William Burroughs in 1976. Picture: Getty

William Burroughs in 1976. Picture: Getty

  • by STEPHEN MCGINTY
 

WILLIAM Burroughs, author of the Naked Lunch and influential writer of the “Beat generation” came to Edinburgh to study Scientology, the controversial religion which today boasts members such as Tom Cruise, according to a new biography.

The author, a heroin addict who killed his wife while attempting to shoot an apple off her head, became an early acolyte of the religion which was founded by the science fiction writer, L Ron Hubbard. In the spring of 1968 Burroughs spent a week at the Scottish Scientology Centre in Edinburgh.

According to Barry Miles, the author of William S Burroughs: A Life the Scottish Scientology Centre was run by the Sea Org, the only people allowed to teach “Operating Thetan” levels of Scientology.

As Miles explained: “Burroughs spent £1,500 on the Scientology course… This consisted of a whole batch of very strange convoluted sentences that he had to run himself, keeping a written record, reading the sentences, repeating them until they were flat on the needle.”

Members of Scientology were scrutinised by an e-meter, a primitive form of lie detector and while holding the e-meter Burroughs had to read out loud, until the needle didn’t move, sentences such as: “To have much, to have little, to have much, to have everything.…” and “To stay here, to stay there, to stay out, to stay in.”

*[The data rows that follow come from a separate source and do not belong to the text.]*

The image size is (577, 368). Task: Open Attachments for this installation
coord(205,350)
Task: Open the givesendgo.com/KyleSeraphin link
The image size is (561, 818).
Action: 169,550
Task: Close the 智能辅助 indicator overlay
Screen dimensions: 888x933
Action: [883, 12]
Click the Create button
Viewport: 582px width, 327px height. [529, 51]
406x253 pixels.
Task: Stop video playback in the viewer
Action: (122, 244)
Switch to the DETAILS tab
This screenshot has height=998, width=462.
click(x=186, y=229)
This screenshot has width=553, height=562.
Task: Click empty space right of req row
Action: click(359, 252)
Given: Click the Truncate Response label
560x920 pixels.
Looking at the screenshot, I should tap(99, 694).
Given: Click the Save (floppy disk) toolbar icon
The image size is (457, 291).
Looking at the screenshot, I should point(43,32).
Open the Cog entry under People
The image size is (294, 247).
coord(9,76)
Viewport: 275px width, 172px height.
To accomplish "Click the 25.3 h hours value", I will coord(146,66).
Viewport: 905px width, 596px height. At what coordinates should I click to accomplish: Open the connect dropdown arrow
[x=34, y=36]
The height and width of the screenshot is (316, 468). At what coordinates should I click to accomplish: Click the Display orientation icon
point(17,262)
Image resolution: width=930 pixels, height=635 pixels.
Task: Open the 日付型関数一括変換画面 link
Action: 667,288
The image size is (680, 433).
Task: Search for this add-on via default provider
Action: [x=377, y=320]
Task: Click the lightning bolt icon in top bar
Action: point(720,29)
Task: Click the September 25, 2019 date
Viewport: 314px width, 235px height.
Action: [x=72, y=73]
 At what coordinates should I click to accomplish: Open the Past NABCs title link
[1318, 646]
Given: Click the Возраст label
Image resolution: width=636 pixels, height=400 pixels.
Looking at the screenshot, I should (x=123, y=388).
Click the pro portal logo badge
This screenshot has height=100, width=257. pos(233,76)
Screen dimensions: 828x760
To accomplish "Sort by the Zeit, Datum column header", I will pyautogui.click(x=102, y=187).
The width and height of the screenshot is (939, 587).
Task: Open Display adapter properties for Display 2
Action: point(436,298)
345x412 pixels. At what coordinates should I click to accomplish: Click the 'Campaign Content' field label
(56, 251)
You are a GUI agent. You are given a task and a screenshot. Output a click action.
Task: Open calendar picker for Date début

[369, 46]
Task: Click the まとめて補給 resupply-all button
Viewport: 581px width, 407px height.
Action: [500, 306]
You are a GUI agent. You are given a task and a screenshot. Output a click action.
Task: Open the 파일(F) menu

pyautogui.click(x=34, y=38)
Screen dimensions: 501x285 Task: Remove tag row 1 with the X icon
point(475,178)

The religion that Hubbard invented has as a core belief the idea that a galactic ruler, Xenu, killed billions of Thetans by dropping hydrogen bombs into volcanos and that the particles of these Thetans still cling to people today preventing them from making spiritual and mental progress.

The church offers courses of study which become increasingly expensive but which promise to rid the body of Thetans.

Yet despite completing the course in Edinburgh, Burroughs was eventually to become disillusioned with Scientology and when in April 1969 he was accused of “treason” for his critical writings he left.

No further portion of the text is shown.